In response, Jesus poured out on me His love, His affirmation, His delight that I learned this, that I continued to live this out at deeper and deeper levels of trust.

We were swimming in the lake. We swam all the way to the other end, and there, under the water, was the opening of a cave, a subterranean tunnel, and Jesus, without hesitating, went down it, and so I followed Him because I didn’t have time to stop and think, because if I had, I would never have entered. This tunnel went through the rock roots of the mountain to an opening in a cliff- a terribly high cliff, and the water came out under great pressure like the white water that emerges from a concrete dam during flood season.

I told Jesus, I was confessing to Him, that these were all elements that I feared the most- rushing, underground water, water that is moving through underground systems for who knew how long, white water that is under great pressure, that could crush, that you cannot control, but now I was in them.
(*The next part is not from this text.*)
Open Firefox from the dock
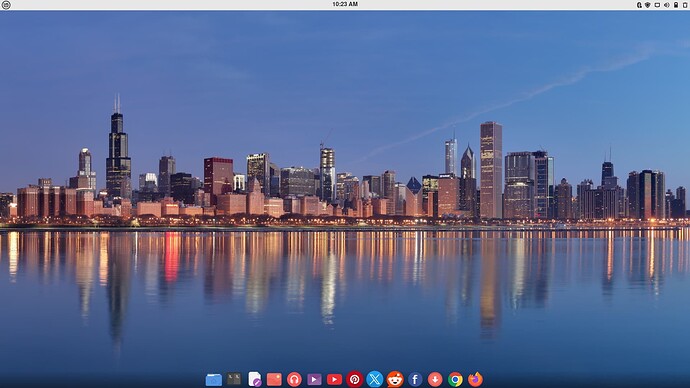Image resolution: width=690 pixels, height=388 pixels. point(475,379)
I remembered standing on the top of dams as a child, hearing the roar of the water, seeing the smooth surface on the one side, the smooth surface under which are all the openings through which the water is being drawn, and the white foam of the water rushing away on the other side, after passing through who knew what under the dam, and feeling the chill of fear on my arms and slightly dizzy.

When we came to the edge of the cliff, I knew there was nothing to be afraid of, but I was clinging to the edge of the rock- which physically, would have been impossible, because, really, there was nothing to cling to and the force of the water would have swept me away in one moment, I but I couldn’t let go and so we were back in the room.

I felt that I had let Jesus down by not trusting Him- after all, He had gone through first and there is never anything to be afraid of when I am with Him, and it’s not possible to actually hurt oneself physically when I am there with Him. But Jesus was loving and gentle and patient, and so after a while, I wanted to go back and try it again, and this time, to not be afraid to be thrown out into the air with the water.

I followed Jesus back into the tunnel and let myself be thrown from side to side by the current, joyfully almost, like a water slide, going faster and faster and wondering when the end will be reached and suddenly, thrown out into the air, hundreds of feet above the foot of the cliff, where the ocean reaches the shore. I dropped slowly, effortlessly all the way down to the bubbling water at the foot of the waterfall, where Jesus was already. There was rich green moss, smooth stones in the clear water and tropical trees and verdant life all around, following the stream down to where it reached the ocean.